Como se sabe, no existe ni jamás ha existido un régimen perfecto de gobierno y tampoco lo es la democracia. Es imperfectamente representativa y, como decía Raymond Aron, es “el único sistema que reconoce que la historia de los Estados está escrita en prosa y no en poesía”.
Tampoco se ignora que hay quienes sostienen que la democracia está en crisis en todo el mundo, así como su funcionamiento y legitimidad.
En consecuencia, la responsabilidad de todos los actores políticos es mantener la democracia y fortalecerla frente a las crisis económicas que la debilitan o los mesianismos que la arrinconan.
Ante el fracaso económico –que en un mundo globalizado puede depender de muy distintas causas, como lo están demostrando las fluctuaciones de los precios, la volatilidad de los mercados, una imprevisible pandemia o una guerra inesperada–, la democracia se debilita, pues al afectarse el producto y disminuirse los recursos disponibles se reduce y perjudica la distribución.
Este desequilibrio acentuado de la renta nacional, que perjudica a los sectores más vulnerables, es provechado por las doctrinas colectivistas para atacar y poner en crisis la estabilidad democrática.
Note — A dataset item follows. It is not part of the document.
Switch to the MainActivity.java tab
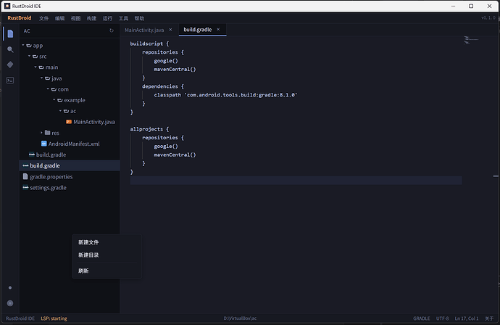500x325 pixels. [144, 30]
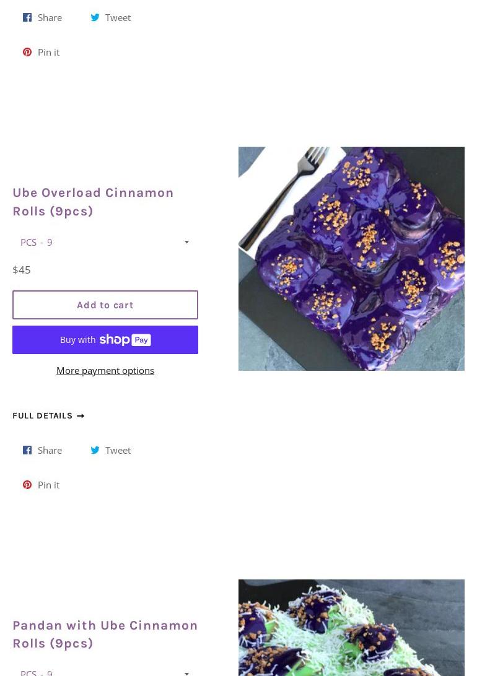Click Pinterest icon below Ube Overload details

tap(27, 485)
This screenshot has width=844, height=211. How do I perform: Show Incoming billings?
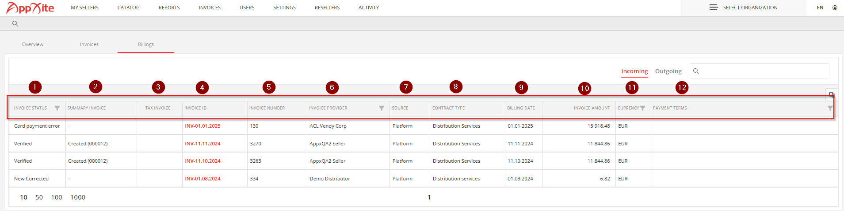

Ahora ya no hay golpes militares, como decía Jean François Revel, “la izquierda socava la democracia desde adentro, sicológica y moralmente, frente a la apatía, ceguera o frivolidad de los demócratas”.
Si concebimos la política como una lucha por el poder y a los partidos como organizaciones que aspiran a su ejercicio para imponer su proyecto, será válida la visión estratégica y la acción unidimensional enfocada exclusivamente a ese logro. Nada importa a quienes procuran la total transformación del régimen político, económico y social, los reproches de que la transfiguran en un fin legitimo, porque a los ojos de sus fieles –ha dicho Max Weber– nunca se paga demasiado por la revolución.
Frente a esa actitud, el filósofo alemán Jürgen Habermas ha sostenido que “la democracia para su sostén requiere formas de comunicación en que la gente participe en el gobierno a través del diálogo y el debate, dentro de un marco de buena voluntad, respeto y preocupación mutua, en una comunidad que trabaje por el bien común o sea de todos”.
Su teoría de la “acción comunicativa” es en realidad una forma de interacción que define expectativas recíprocas de comportamiento.
Esa proposición es la de evitar las formas estratégicas y manipuladoras, que tienden a deshumanizar a las personas como medio al servicio de la obtención del poder, sin buscar otro fin, ni respetar su valor y dignidad propios.
Por eso, la construcción teórica de Habermas es un aporte de singular importancia para un seguro tránsito hacia una democracia deliberativa, orientada al entendimiento y la comprensión mutua entre las personas.
Del mismo modo, el filósofo americano John Dewey postula que para el progreso y la consolidación democrática se necesita el crecimiento de nuestro entendimiento para orientar las instituciones hacia un ideal moral objetivo.
Si ambas partes –gobierno y oposición– no optan por el diálogo dirigido a la mutua comprensión y solo conocen formas estratégicas de comunicación, el resultado será la división de los pueblos o la gente al colocarlos siempre en competencia, controversia, antagonismo y sospechas entre sí. De este modo el poder y la voluntad de ejercerlo sustituyen al debate, al diálogo y a la toma de decisiones colectivas y compartidas.
En consecuencia, será responsabilidad de las dirigencias políticas para hacer viable y sólida la democracia, enmarcarla en ese contexto de cooperación y entendimiento mutuo al que propende el discurso comunicativo de los filósofos citados.
Llevado ese razonamiento a nuestro medio, estamos lejos de un posible acuerdo entre gobierno y oposición cuando ni siquiera, ante puntuales políticas de Estado destinadas a sobrevivir varios mandatos, no se llega al acuerdo y por el contrario se reacciona frente a posiciones anteriormente asumidas en su agenda, como está haciendo el Frente Amplio respecto de la reforma previsional y el TLC con China, tomados como ejemplos.
Se debería tener en cuenta aquellos principios filosóficos como un verdadero código de comportamiento deontológico que apunta a un sistema compartido que fortalezca y consolide la democracia.